Proteste bei Karlspreis-Verleihung an Solana

Rund 80 Demonstranten protestieren gegen Ehrung für den EU-Chefdiplomat. Für den PDS-Europaabgeordneten Tobias Pflüger ist der neue Karlspreis-Träger der „Hauptverantwortliche“ für den Nato-Krieg gegen Jugoslawien

AACHEN taz ■ Das obligatorische Bad in der Menge vor dem Aachener Rathaus dürfte sich der Karlspreisträger am Himmelfahrtstag anders vorgestellt haben. Nach seiner Ehrung wurde der EU-Chefdiplomat Javier Solana von rund 80 Demonstranten mit dem Sprechchor „Kriegstreiber“ empfangen. Anders als das Karlspreis-Direktorium fanden die Gegner, Solana habe nicht zum Frieden in Europa beigetragen.

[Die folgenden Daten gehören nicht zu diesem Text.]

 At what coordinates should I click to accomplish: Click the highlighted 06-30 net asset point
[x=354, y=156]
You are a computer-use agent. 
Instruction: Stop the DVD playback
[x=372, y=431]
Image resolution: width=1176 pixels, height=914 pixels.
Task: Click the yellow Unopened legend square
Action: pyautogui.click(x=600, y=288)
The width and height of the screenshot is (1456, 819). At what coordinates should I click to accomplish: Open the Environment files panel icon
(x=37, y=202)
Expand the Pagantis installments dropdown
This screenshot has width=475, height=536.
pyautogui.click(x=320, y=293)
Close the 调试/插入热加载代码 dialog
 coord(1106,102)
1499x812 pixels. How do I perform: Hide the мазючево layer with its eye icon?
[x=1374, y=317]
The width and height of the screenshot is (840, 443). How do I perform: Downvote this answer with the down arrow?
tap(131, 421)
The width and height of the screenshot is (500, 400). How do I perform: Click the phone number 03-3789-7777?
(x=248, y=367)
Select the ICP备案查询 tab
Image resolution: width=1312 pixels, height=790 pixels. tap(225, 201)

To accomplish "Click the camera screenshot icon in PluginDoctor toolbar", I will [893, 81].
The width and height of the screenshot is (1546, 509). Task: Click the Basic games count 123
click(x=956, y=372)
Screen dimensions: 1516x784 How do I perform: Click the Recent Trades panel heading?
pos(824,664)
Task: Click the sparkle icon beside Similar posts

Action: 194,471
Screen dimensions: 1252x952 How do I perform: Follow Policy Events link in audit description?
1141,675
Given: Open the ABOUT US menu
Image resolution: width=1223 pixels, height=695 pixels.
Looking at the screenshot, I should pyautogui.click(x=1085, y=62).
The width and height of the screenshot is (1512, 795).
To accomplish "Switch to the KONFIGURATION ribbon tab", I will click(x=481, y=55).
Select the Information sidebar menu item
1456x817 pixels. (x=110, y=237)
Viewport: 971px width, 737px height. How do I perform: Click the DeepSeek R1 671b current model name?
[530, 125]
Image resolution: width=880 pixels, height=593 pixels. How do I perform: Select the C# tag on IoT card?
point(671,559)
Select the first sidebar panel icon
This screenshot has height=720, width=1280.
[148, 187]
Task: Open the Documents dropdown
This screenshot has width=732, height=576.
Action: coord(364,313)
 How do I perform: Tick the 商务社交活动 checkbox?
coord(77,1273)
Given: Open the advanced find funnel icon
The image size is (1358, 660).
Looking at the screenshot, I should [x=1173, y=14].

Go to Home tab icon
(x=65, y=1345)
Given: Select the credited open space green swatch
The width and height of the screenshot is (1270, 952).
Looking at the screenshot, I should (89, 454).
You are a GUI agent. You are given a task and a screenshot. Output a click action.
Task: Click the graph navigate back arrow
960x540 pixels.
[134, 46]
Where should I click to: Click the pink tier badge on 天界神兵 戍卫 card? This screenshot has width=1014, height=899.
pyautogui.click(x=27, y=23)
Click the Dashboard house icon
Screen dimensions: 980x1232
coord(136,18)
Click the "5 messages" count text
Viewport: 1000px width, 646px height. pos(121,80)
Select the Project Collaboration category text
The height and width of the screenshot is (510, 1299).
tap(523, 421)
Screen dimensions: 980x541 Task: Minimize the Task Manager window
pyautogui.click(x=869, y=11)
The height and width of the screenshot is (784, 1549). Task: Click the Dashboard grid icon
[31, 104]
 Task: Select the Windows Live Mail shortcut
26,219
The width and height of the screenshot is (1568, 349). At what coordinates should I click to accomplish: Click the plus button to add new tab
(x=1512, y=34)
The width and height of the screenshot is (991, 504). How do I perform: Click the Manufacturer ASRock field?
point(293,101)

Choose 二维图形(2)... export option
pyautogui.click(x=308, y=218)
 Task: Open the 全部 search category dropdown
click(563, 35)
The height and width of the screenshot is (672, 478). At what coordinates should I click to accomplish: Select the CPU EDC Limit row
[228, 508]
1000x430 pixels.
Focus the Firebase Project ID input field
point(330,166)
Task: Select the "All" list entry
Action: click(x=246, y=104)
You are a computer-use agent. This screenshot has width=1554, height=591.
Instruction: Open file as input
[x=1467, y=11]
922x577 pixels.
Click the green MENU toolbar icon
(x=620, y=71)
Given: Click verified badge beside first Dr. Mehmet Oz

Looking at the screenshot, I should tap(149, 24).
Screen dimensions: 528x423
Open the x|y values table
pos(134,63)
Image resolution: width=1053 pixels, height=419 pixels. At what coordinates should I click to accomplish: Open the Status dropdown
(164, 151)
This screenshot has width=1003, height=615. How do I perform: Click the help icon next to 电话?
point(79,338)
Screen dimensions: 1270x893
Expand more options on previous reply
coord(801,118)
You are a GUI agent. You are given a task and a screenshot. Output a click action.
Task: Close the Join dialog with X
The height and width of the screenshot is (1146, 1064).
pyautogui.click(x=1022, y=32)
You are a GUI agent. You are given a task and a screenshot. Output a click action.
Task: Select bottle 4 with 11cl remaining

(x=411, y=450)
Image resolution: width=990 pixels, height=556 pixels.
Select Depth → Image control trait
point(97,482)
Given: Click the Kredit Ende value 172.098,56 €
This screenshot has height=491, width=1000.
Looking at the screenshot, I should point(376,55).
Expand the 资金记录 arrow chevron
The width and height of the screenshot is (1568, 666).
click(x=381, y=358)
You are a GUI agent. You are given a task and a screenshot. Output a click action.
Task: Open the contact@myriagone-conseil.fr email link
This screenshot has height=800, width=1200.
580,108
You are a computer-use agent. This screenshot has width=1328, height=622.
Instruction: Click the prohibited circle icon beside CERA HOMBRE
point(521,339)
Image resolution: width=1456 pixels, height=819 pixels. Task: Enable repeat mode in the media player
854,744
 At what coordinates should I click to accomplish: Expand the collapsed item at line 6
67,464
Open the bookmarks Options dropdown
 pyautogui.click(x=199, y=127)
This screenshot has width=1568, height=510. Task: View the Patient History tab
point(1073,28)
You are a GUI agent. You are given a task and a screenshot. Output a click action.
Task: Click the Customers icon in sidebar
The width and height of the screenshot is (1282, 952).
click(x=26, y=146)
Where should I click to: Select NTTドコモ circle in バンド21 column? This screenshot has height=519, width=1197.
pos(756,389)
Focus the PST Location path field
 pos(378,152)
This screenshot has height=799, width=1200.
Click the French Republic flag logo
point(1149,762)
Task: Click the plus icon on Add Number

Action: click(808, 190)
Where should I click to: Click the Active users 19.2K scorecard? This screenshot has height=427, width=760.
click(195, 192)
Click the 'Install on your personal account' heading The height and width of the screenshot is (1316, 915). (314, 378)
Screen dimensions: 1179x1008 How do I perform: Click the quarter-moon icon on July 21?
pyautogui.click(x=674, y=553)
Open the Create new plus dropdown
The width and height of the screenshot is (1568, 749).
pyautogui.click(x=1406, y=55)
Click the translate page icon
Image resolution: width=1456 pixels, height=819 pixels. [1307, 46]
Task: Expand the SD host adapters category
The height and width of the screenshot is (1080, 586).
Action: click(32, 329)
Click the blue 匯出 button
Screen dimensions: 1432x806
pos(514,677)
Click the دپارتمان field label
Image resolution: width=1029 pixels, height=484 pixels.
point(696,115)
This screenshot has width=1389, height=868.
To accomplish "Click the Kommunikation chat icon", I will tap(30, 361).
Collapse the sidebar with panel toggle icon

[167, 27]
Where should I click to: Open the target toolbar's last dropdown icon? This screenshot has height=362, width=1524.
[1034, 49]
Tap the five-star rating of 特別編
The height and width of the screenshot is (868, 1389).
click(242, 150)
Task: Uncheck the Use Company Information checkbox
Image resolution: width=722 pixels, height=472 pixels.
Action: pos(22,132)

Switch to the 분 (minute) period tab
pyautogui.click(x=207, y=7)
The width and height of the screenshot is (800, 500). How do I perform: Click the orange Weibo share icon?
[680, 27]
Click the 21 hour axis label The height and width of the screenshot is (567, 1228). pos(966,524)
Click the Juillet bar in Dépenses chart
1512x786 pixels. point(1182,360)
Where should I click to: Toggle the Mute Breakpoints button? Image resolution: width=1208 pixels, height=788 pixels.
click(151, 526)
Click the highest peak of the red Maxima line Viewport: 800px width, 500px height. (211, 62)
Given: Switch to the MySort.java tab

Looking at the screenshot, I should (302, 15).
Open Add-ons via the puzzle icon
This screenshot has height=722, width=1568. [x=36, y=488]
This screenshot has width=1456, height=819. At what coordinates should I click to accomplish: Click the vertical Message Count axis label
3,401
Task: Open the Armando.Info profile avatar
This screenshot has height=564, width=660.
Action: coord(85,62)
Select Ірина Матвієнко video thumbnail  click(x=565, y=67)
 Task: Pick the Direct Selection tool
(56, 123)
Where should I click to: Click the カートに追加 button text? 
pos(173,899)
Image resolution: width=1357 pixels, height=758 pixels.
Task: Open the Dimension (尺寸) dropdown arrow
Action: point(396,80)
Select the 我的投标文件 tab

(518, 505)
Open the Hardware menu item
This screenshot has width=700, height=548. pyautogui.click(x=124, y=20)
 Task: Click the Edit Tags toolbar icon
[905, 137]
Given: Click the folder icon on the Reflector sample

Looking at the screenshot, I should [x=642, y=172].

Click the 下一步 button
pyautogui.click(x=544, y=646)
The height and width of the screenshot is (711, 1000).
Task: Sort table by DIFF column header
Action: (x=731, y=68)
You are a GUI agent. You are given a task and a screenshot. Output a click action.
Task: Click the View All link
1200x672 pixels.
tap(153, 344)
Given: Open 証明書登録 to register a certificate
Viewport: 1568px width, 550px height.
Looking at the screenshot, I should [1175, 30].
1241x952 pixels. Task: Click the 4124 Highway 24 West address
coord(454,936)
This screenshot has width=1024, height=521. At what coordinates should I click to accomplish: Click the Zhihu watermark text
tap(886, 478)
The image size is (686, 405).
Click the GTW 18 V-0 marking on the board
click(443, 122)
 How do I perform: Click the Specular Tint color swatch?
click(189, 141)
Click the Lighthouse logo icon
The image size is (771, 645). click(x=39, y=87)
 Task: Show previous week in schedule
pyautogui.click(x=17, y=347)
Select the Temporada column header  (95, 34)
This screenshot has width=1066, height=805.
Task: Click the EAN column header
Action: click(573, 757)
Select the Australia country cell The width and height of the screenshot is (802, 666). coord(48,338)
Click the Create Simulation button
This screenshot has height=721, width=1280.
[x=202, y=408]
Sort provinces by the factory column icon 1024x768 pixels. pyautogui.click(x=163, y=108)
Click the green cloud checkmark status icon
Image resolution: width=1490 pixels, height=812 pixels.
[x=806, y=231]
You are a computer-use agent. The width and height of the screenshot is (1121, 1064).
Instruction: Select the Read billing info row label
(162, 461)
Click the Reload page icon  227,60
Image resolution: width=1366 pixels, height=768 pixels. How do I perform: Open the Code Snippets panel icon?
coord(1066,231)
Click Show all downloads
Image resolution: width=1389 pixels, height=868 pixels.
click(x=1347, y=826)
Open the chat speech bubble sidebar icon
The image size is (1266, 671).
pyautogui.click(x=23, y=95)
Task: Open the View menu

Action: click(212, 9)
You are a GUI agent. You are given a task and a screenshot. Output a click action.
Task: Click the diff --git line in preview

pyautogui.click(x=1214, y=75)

Erstmals seit Jahren haben gestern wieder Menschen gegen die Verleihung des Internationalen Karlspreises zu Aachen demonstriert. Während des Festaktes im Krönungssaales des historischen Ratshauses demonstrierten die Vertreter aus der linken Szene und der Friedensbewegung gegen die Ehrung von Javier Solana. Lautstarke Rufe wie „Aufhören“ und „Pfui“ begleiteten die auf eine Großbildleinwand auf dem teilweise von der Polizei abgeriegelten Marktplatz übertragenen Reden der Preisverleihung an den EU-Chefdiplomaten.

Anlass für den Protest war der Vorwurf der Demonstranten, dass Solana als Nato-Generalsekretär maßgeblich den „völkerrechtswidrigen Angriffskrieg“ auf Jugoslawien mitzuverantworten hat. Zugleich sei er in seinem jetzigen Amt verantwortlich dafür, dass die „Militarisierung der EU“ voranschreite, hieß es von Seiten der Kriegsgegner. Der für die Linkspartei.PDS im EU-Parlament sitzende Abgeordnete Tobias Pflüger kritisierte gegenüber der taz, Solana sei ein „Hauptverantwortlicher“ gewesen für das militärische Eingreifen der Nato im Jugoslawien-Krieg. Solana sei zudem ein „Symbol für eine globale Macht Europa, die so tut, als ob sie zivil ist, aber in Wahrheit ein militärischer Akteur“ sei. Derlei sei nicht preiswürdig, so Pflüger.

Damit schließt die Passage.